Speaking in both English and Spanish, Bishop Deliman called the day a “celebration of church,” both the “holy ground” of the actual building and “more importantly, the temple of living stones” that demonstrates “our God is great, our God is good and our God is here.”

Bishop Deliman described the community’s patron saint as “an example of prayer, fidelity and obedience to God’s will.” Likening her to St. John the Baptist, Bishop Deliman observed that “St. Joan never gave into self-pity or a ‘woe is me’ attitude,” but instead remained “determined in prayer.”

That same tenacity was highlighted by Sister of St. Joseph Linda Lukiewski, who serves as St.
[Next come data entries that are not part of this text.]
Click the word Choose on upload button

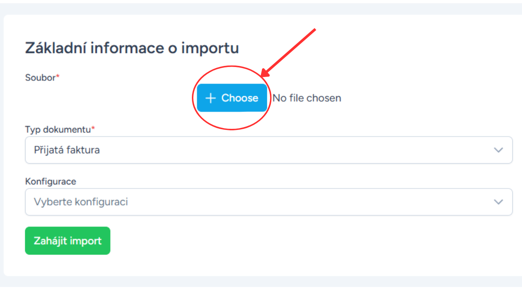240,98
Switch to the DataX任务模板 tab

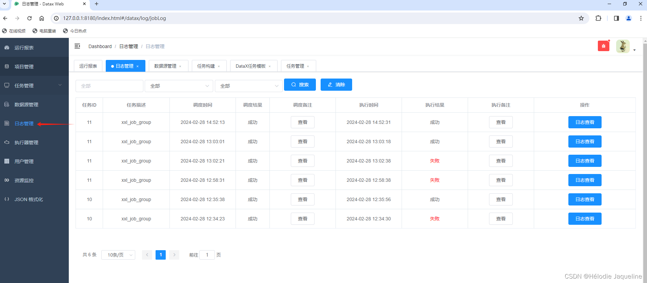tap(250, 66)
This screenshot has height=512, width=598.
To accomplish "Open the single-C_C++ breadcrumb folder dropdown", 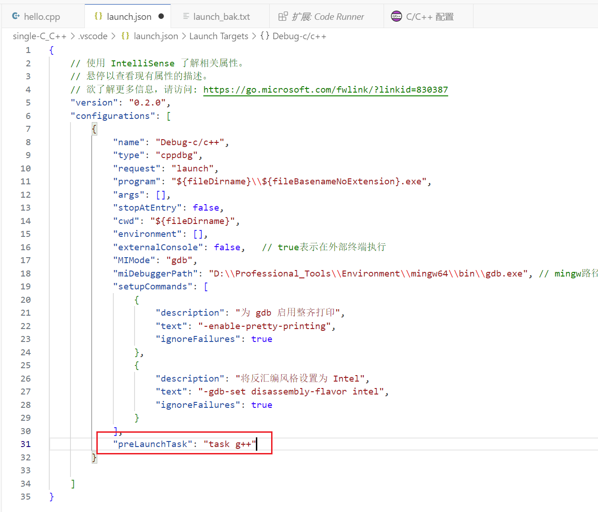I will point(40,36).
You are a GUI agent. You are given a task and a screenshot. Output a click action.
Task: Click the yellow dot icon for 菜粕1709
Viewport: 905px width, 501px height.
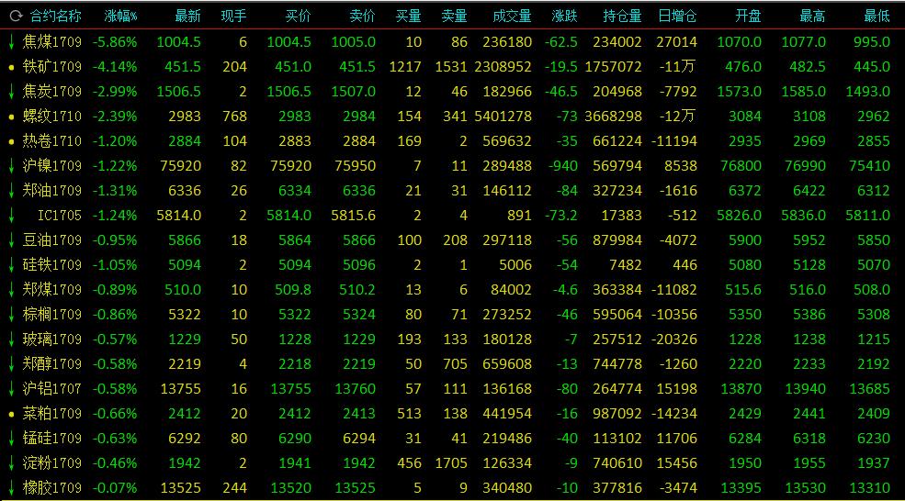pos(11,414)
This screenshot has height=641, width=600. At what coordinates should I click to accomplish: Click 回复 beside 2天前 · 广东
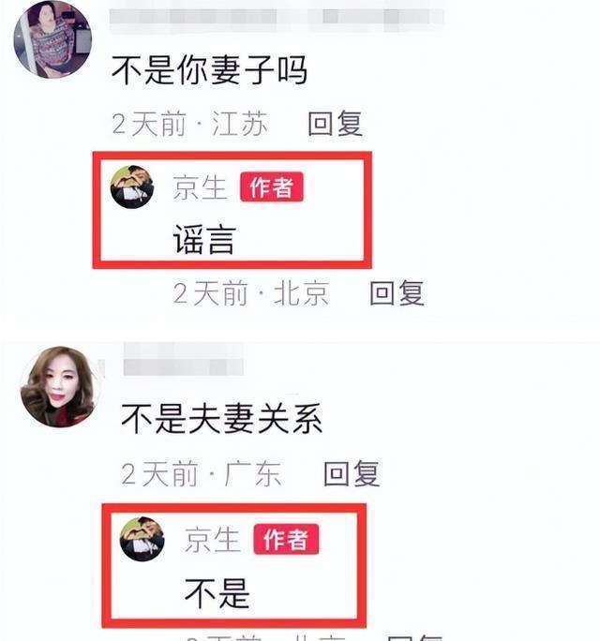coord(352,473)
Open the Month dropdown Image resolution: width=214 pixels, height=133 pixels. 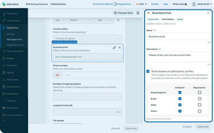(x=80, y=20)
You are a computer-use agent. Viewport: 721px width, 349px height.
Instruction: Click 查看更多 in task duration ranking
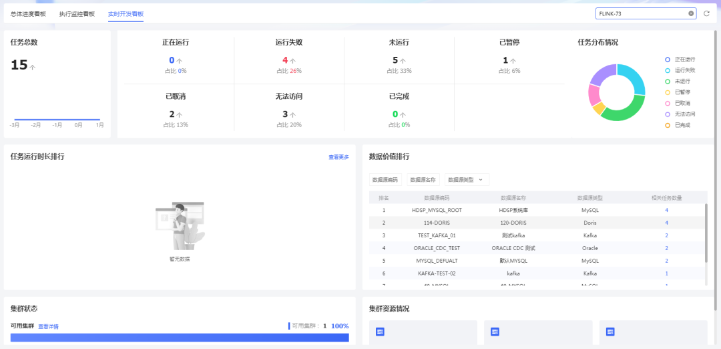tap(338, 157)
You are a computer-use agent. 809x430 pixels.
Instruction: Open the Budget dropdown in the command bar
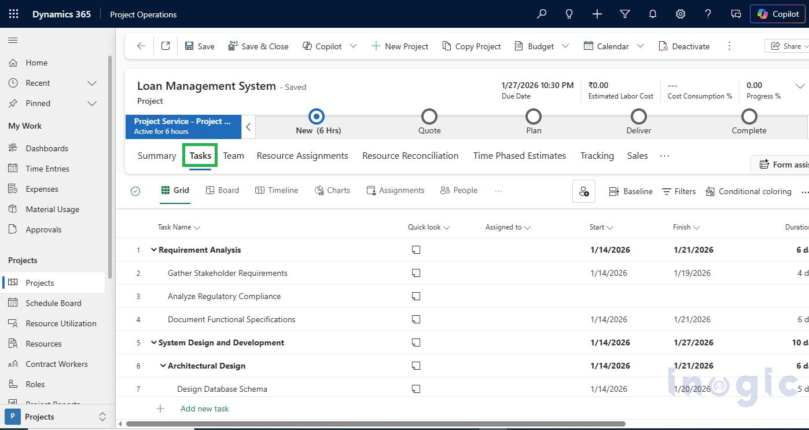564,46
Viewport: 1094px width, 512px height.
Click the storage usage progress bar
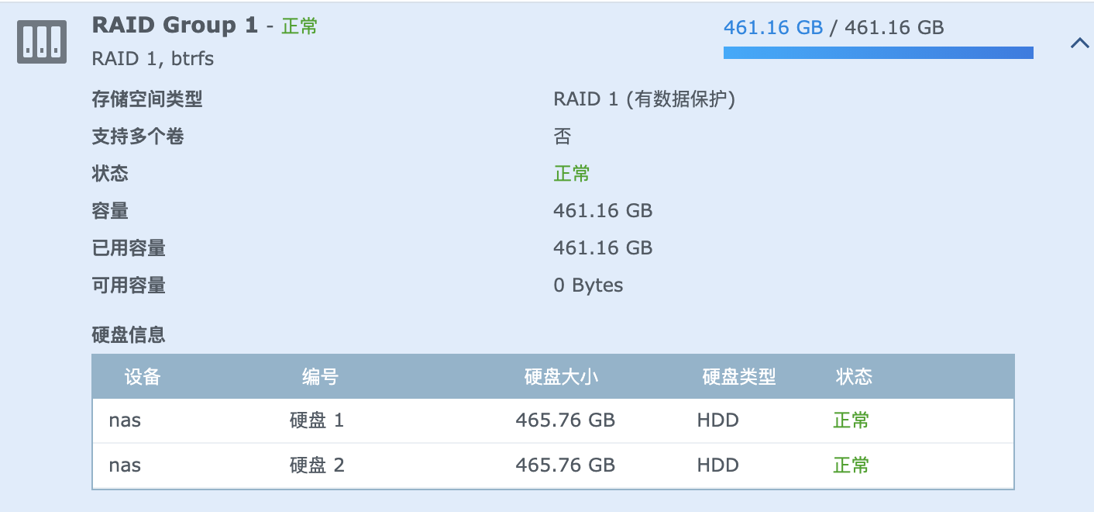click(878, 53)
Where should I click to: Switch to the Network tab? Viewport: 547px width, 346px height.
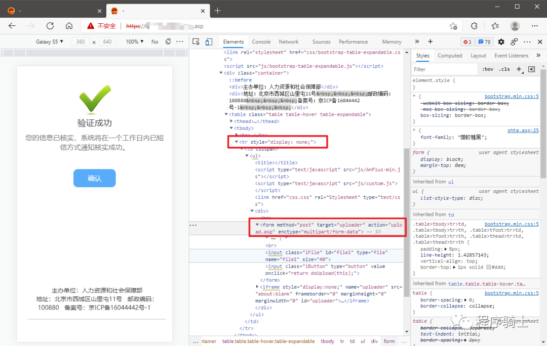[x=289, y=42]
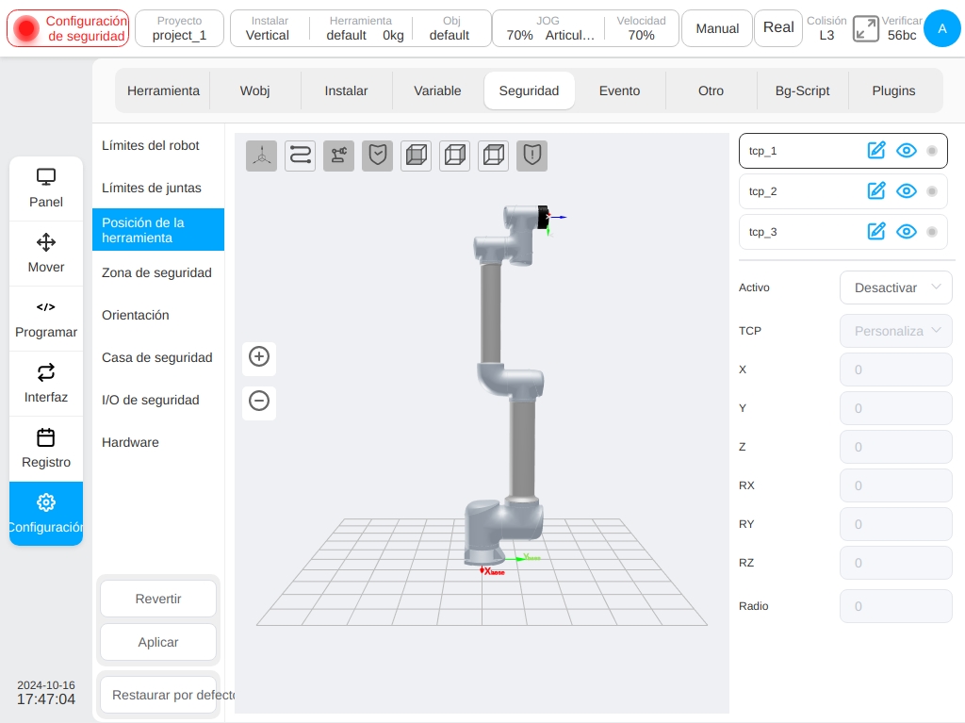This screenshot has width=965, height=723.
Task: Toggle the trajectory path display icon
Action: [x=301, y=156]
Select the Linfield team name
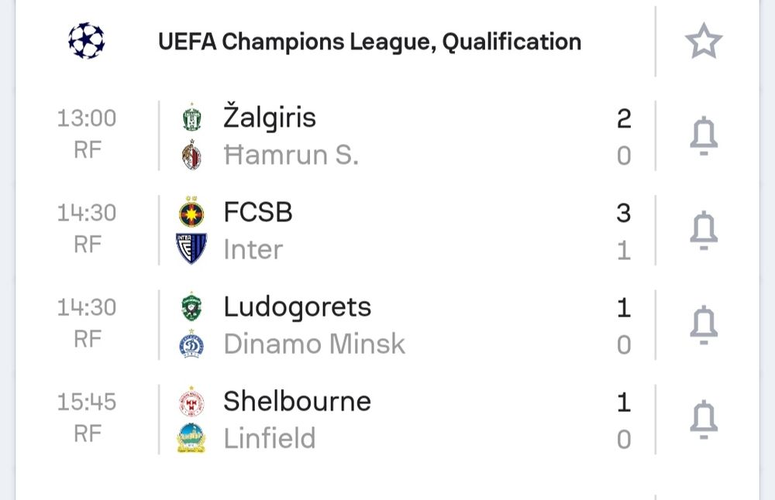The image size is (775, 500). pyautogui.click(x=270, y=439)
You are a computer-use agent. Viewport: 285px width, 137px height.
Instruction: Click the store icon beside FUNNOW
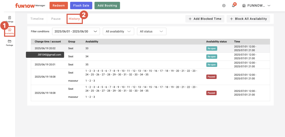[x=244, y=6]
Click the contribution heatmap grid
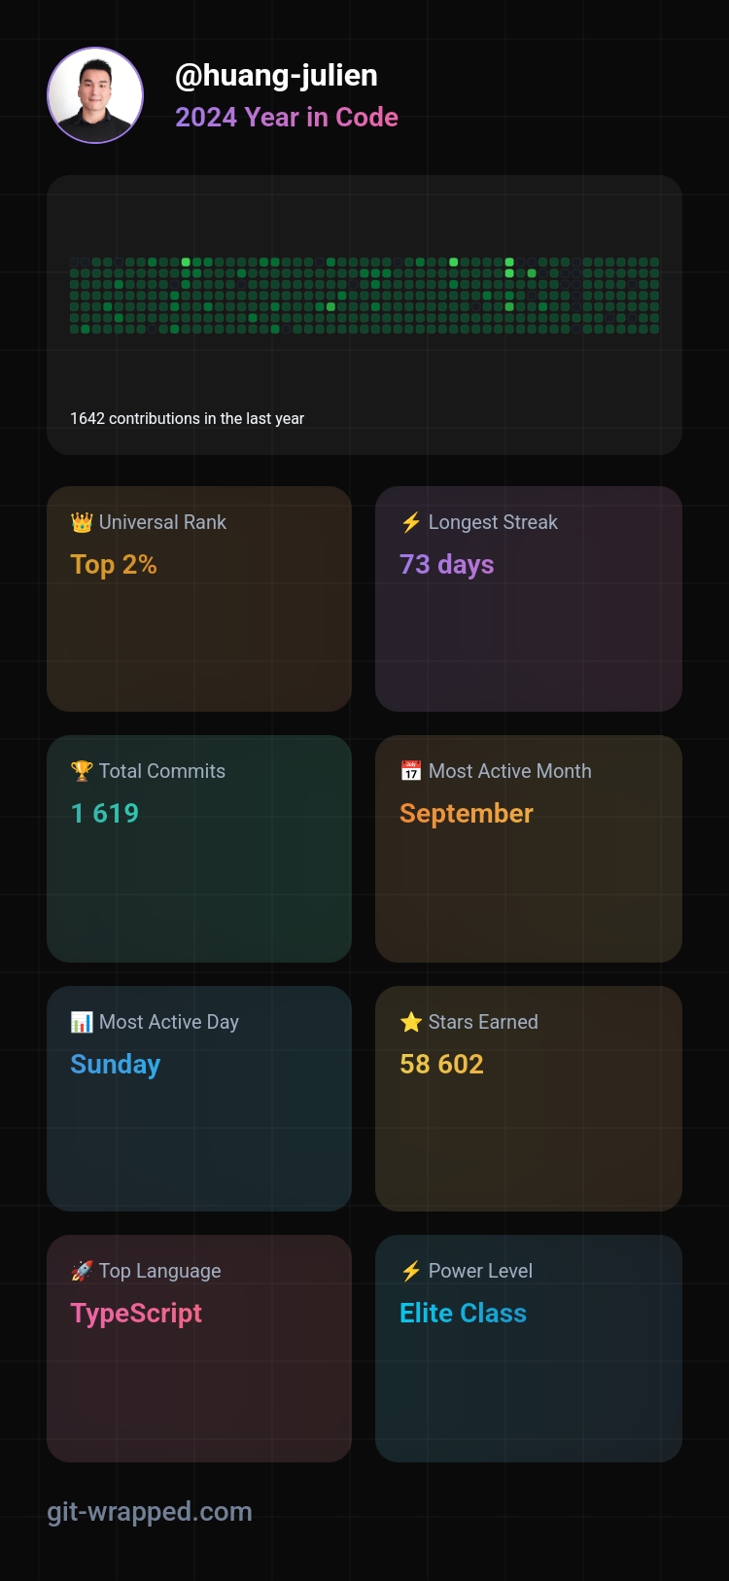The height and width of the screenshot is (1581, 729). click(365, 296)
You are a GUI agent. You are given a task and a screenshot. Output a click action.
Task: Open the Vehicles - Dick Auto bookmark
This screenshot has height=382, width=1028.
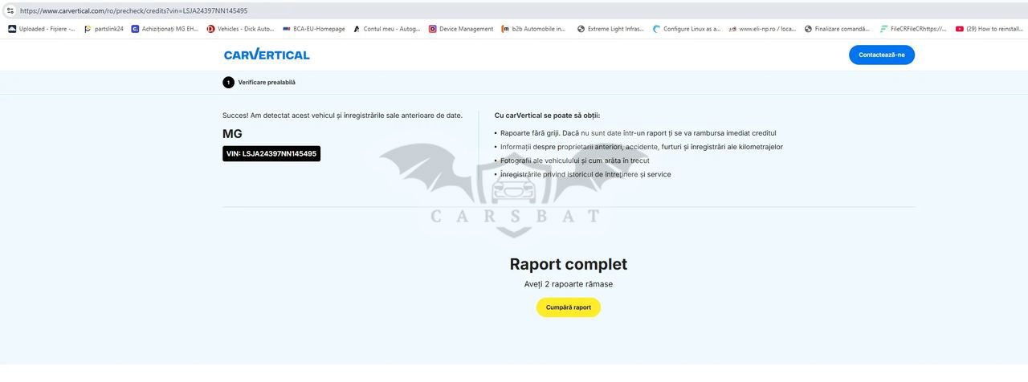point(240,29)
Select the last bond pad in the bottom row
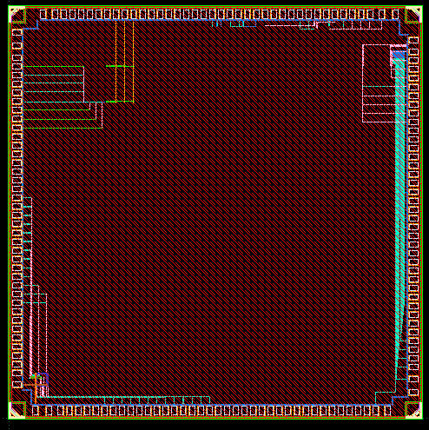This screenshot has height=430, width=429. click(x=387, y=411)
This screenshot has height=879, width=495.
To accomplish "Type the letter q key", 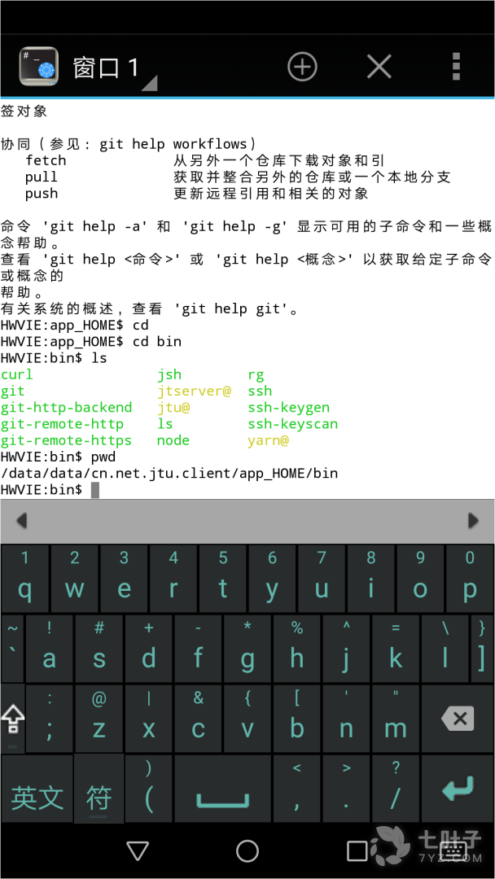I will [x=25, y=579].
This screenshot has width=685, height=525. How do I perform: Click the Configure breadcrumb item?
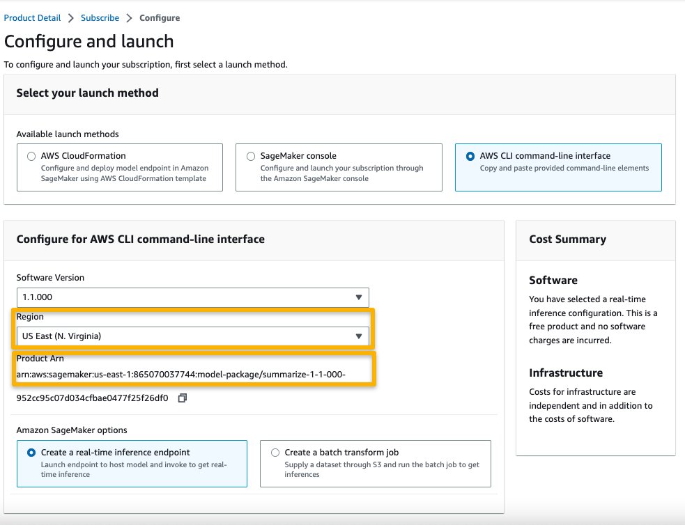click(x=160, y=18)
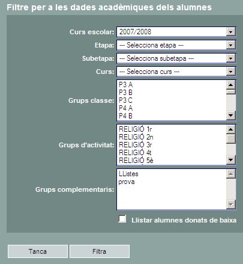
Task: Choose P4 B in Grups classe list
Action: pos(172,116)

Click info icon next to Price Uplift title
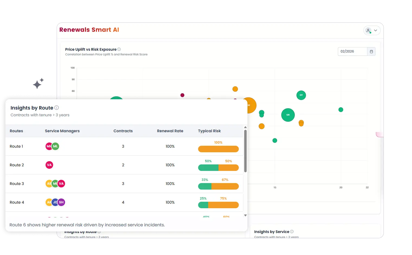click(x=119, y=49)
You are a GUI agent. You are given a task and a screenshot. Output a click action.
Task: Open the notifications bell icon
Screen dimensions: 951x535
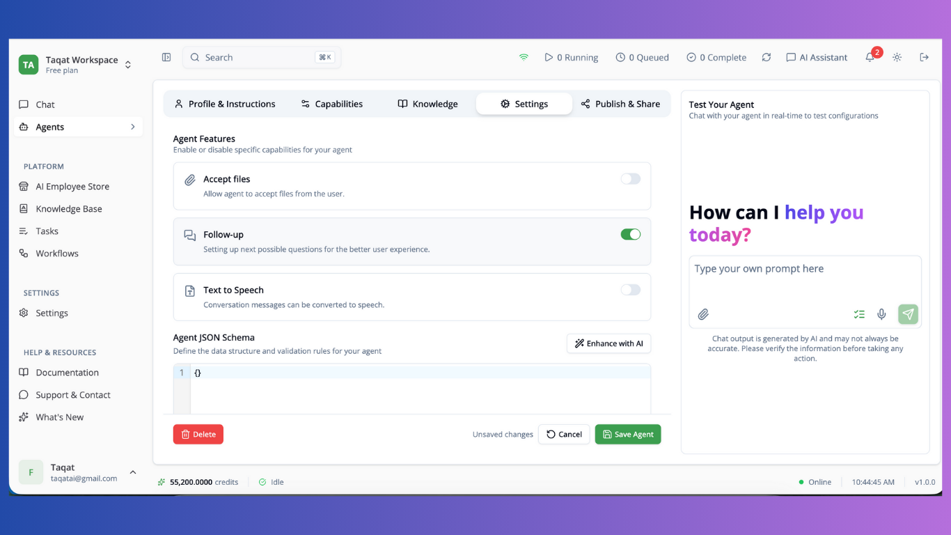(x=870, y=58)
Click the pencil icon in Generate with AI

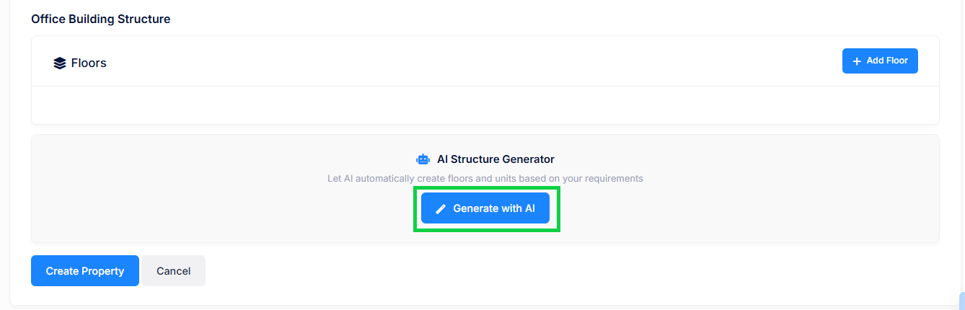[441, 209]
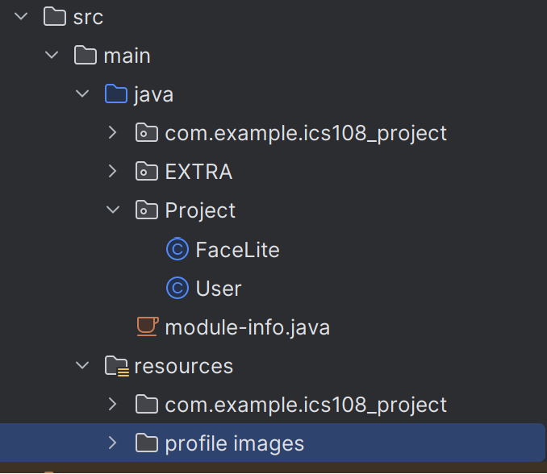Collapse the Project package chevron
This screenshot has height=474, width=547.
113,210
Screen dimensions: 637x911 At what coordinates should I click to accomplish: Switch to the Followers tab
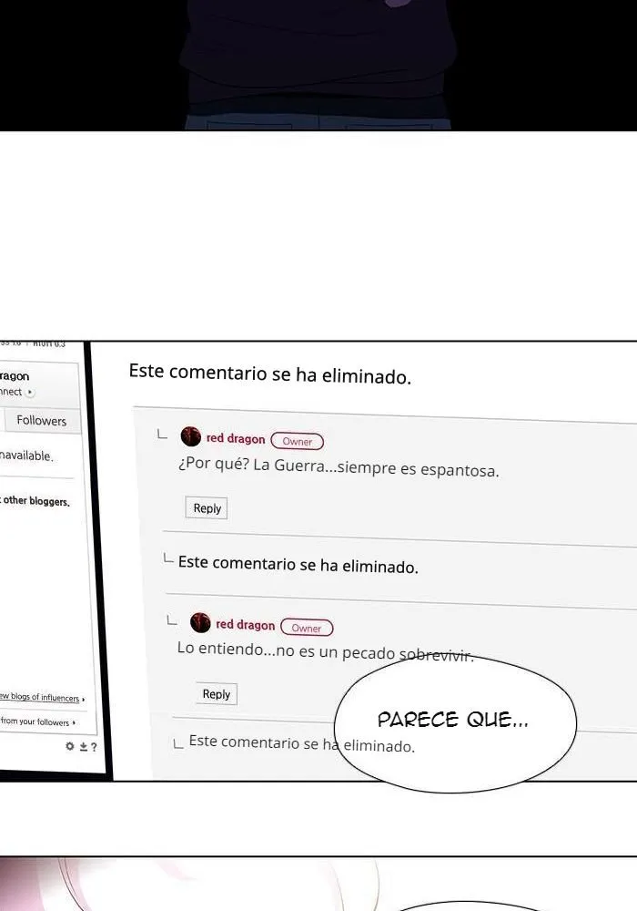pyautogui.click(x=42, y=420)
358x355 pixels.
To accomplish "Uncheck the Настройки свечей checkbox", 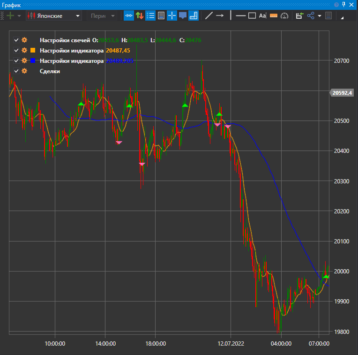I will click(x=16, y=40).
Joan of Arc’s evangelization and Hispanic minister. Sister Linda, who spearheaded the anniversary celebration, said the event showed that the church was “here in the battle” amid one of the city’s most challenged and impoverished neighborhoods.

“We have not left,” she said.

Father Thomas Higgins, pastor of Holy Innocents Parish, commended Sister Linda and the St. Joan community’s pastoral leaders for their “care of the people of the neighborhood.”

Such spiritual and material support is more crucial than ever, said Linda Lesher, who has been a member of St. Joan of Arc for 31 years.

“The need is so, so great here,” said Lesher, who serves as both a catechist and an extraordinary minister of holy Communion. “If we weren’t here, there wouldn’t be any religion in this neighborhood, I believe. Our children know God here through our classes, and we are blessed to be here.”

During the liturgy’s concluding remarks, Sister Linda drew a standing ovation as she rallied the congregation with the cry, “Que viva la Iglesia Católica – long live the Catholic Church!”